## Selected passage:
In the same way that a tree bears its fruit, my mini-stories bear the fruit of change within King Shahrayar’s heart. Through my stories, I was able to help the king reclaim some of the hope, understanding, and even love that he had once lost because of his unfaithful wife. I also showed him that women could yet be good and kind, faithful and true, and be intelligent without the wickedness which so many other storytellers have been unwilling to show over the centuries.

Van Leeuwen wrote an excellent article that mentions how odd it must seem in my breaking up the stories with the nights, but he also says that by breaking them up I multiplied the dimensions and meanings within the stories themselves and gave a kind of fluidity to the whole thing. I like Van Leeuwen’s interpretation of my actions. He describes the most basic interruption as the break between the fantasy world of the stories that I tell and the world of the frame story in which I, myself, take part. Incidentally, he did his homework on the subject.
During that time it was quite usual for my people to use frame stories in order to create a more profound and comprehensive anthology. In using these frame stories, rather than teaching a lesson directly to the listener, we can teach vicariously through the understanding of the frame story’s characters’ understandings. When I decided to try and save the rest of the kingdom’s women from our vengeful king I knew that a direct approach would never work, so I had to drop him coy little hints in the form of fairytales, bedtime stories, and religious parables and sayings.
Although a king be a foolish man, it doesn’t make him less of a king, it just means he is less of a man. So, using the art of interruptive story telling has been around for a very long time, even long before my own time, but Van Leeuwen has a much better grasp on the many useful techniques that using frame stories and interruptive techniques can yield as well as how they help to structure a story by allowing intervals between different perspectives.

## What to do:
#1 Transcribe the stretch of the frame-story passage from "Although a king" through "between different perspectives.".
#2 In the frame-story passage, what does Van Leeuwen describe as the most basic interruption?
The listing comes from a separate, unrelated source.

## Available data:
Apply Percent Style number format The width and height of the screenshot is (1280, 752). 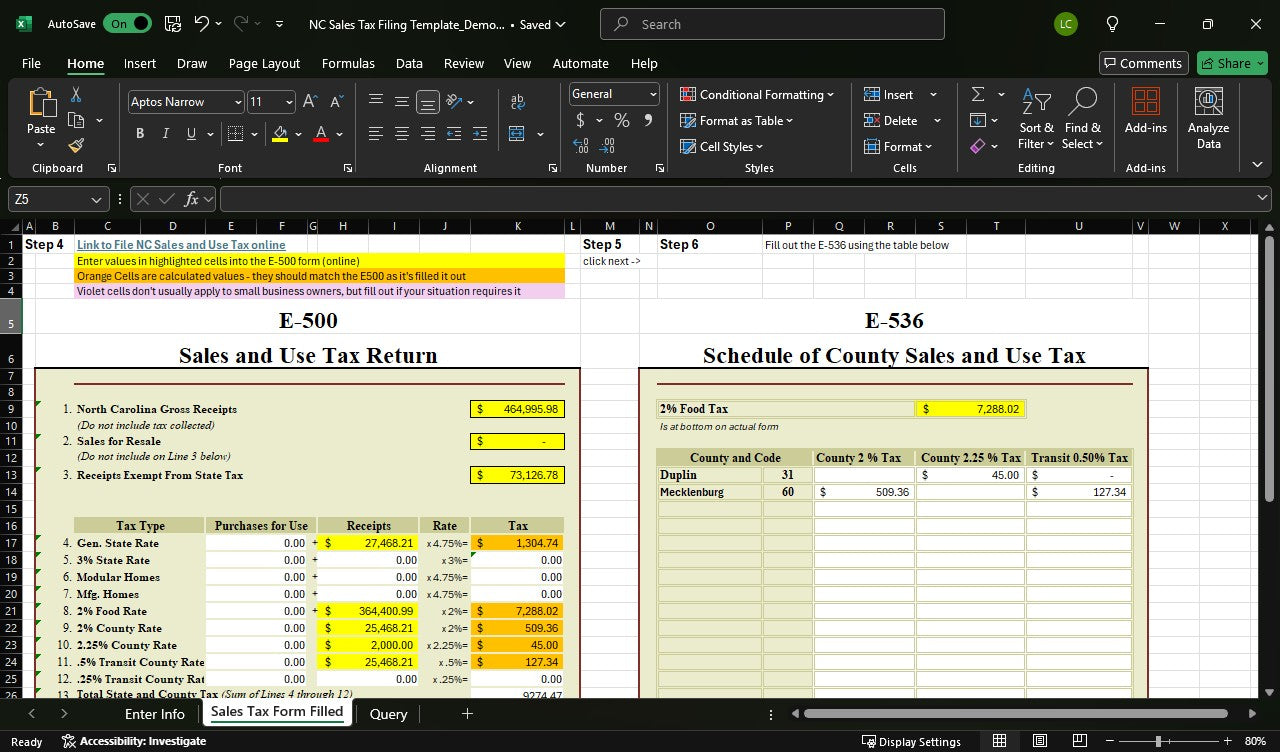click(622, 120)
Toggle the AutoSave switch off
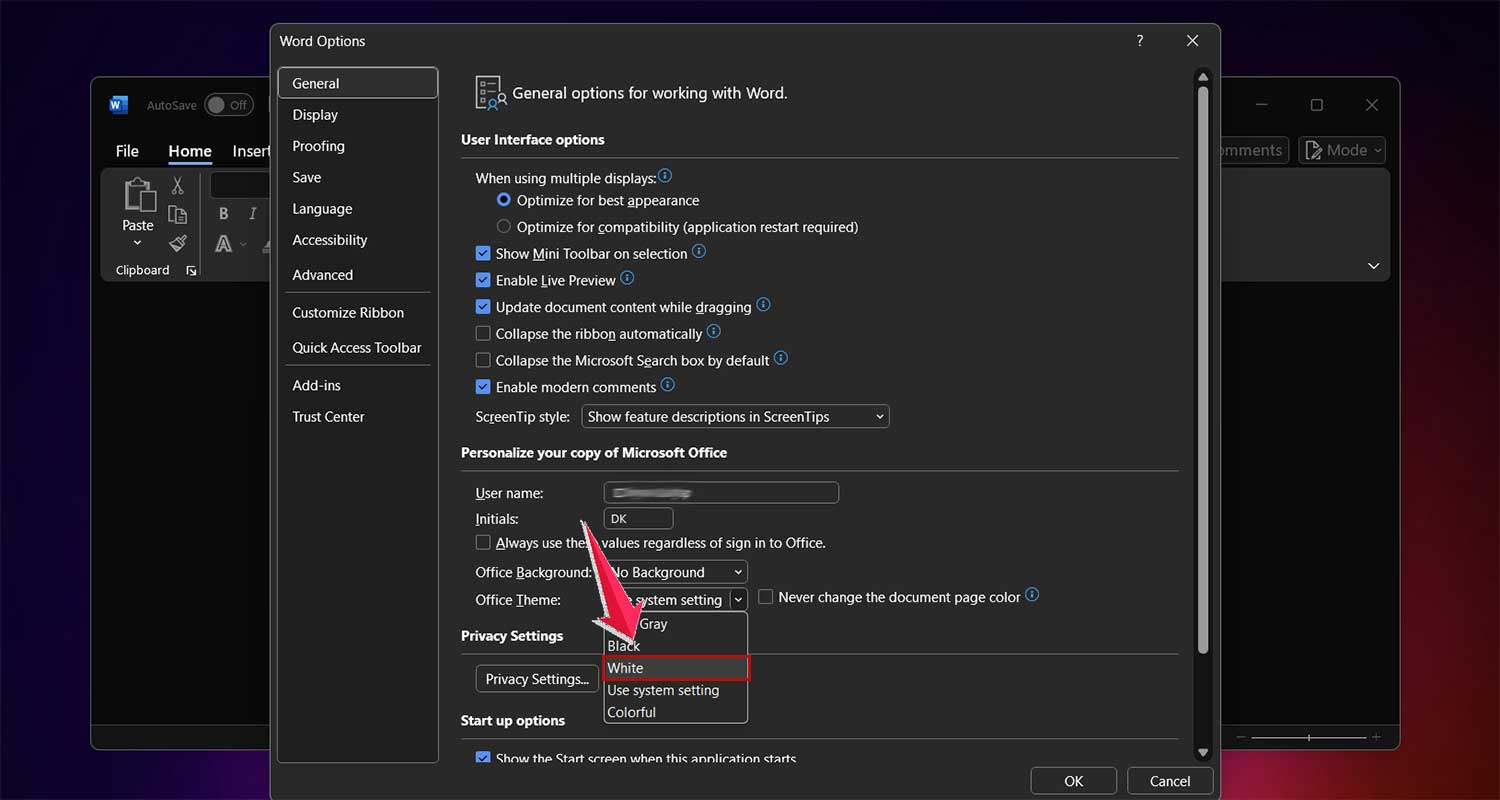This screenshot has height=800, width=1500. (228, 104)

## Answers by task:
#1
Although a king be a foolish man, it doesn’t make him less of a king, it just means he is less of a man. So, using the art of interruptive story telling has been around for a very long time, even long before my own time, but Van Leeuwen has a much better grasp on the many useful techniques that using frame stories and interruptive techniques can yield as well as how they help to structure a story by allowing intervals between different perspectives.

#2 The break between the fantasy world of the stories the narrator tells and the world of the frame story in which the narrator takes part.